LEE H. ROSENTHAL, Chief District Judge.
Article III of the United States Constitution limits federal judicial power to cases and controversies. Spokeo, Inc. v. Robins, 136 S.Ct. 1540, 1547 (2016). Standing requires a plaintiff to demonstrate an (1) injury in fact, (2) that is fairly traceable to the challenged conduct of the defendant, and (3) that is likely to be redressed by a favorable judicial decision. Id. Because standing is jurisdictional, the court must raise the issue on its own. Ford v. NYLCare Health Plans of Gulf Coast, Inc., 301 F.3d 329, 331-32 (5th Cir. 2002). The court extends the briefing schedule and resets the initial pretrial conference so that the parties may brief standing. Sig Sauer must respond no later than
This case is a putative class action against Sig Sauer, Inc., a gun manufacturer, for an alleged design defect in its P320 pistol. The alleged defect is that the P320 may drop fire—fire without a trigger pull if it falls, lands at a certain angle, and has a bullet chambered. Since August 2017, Sig Sauer has offered to fix the drop-fire problem for free if purchasers send in their P320s.
The named plaintiff, Dante Gordon, purchased a P320 in 2014. The complaint does not allege that Gordon personally suffered an injury from the alleged defect, or that Gordon has stopped using his P320 because of it. Instead, the complaint alleges that Gordon would not have purchased the P320 if he had known "that it was not, in fact, properly manufactured, free from defects, and had he known that it was susceptible to drop fires." (Docket Entry No. 1 at 3).

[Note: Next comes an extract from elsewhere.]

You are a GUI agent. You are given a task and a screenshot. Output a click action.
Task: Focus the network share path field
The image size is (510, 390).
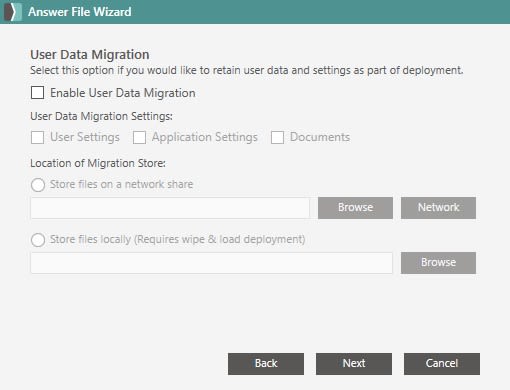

The threshold question is whether Gordon has alleged an injury in fact. See Singh v. Radio Shack Corp., 882 F.3d 137, 151 (5th Cir. 2018) ("That a suit may be a class action adds nothing to the question of standing, for even named plaintiffs who represent a class must allege and show that they personally have been injured, not that injury has been suffered by other, unidentifiable members of the class which they purport to represent." (alterations omitted) (quoting Simon v. E. Ky. Welfare Rights Org., 426 U.S. 26, 40 n.20 (1976))). "To establish an injury in fact, a plaintiff must show that he or she suffered `an invasion of a legally protected interest' that is `concrete and particularized' and `actual or imminent, not conjectural or hypothetical.'" Spokeo, 136 S. Ct. at 1548 (quoting Lujan v. Defs. of Wildlife, 504 U.S. 555, 560 (1992)). "For an injury to be `particularized,' it must affect the plaintiff in a personal and individual way." Id. (quotation omitted). "A `concrete' injury must be `de facto'; that is, it must actually exist." Id. (quotation omitted). "The injury in fact test requires more than an injury to a cognizable interest. It requires that the party seeking review be himself among the injured." Rivera v. Wyeth-Ayerst Labs., 283 F.3d 315, 320 (5th Cir. 2002) (quoting Sierra Club v. Morton, 405 U.S. 727, 734-35 (1972)).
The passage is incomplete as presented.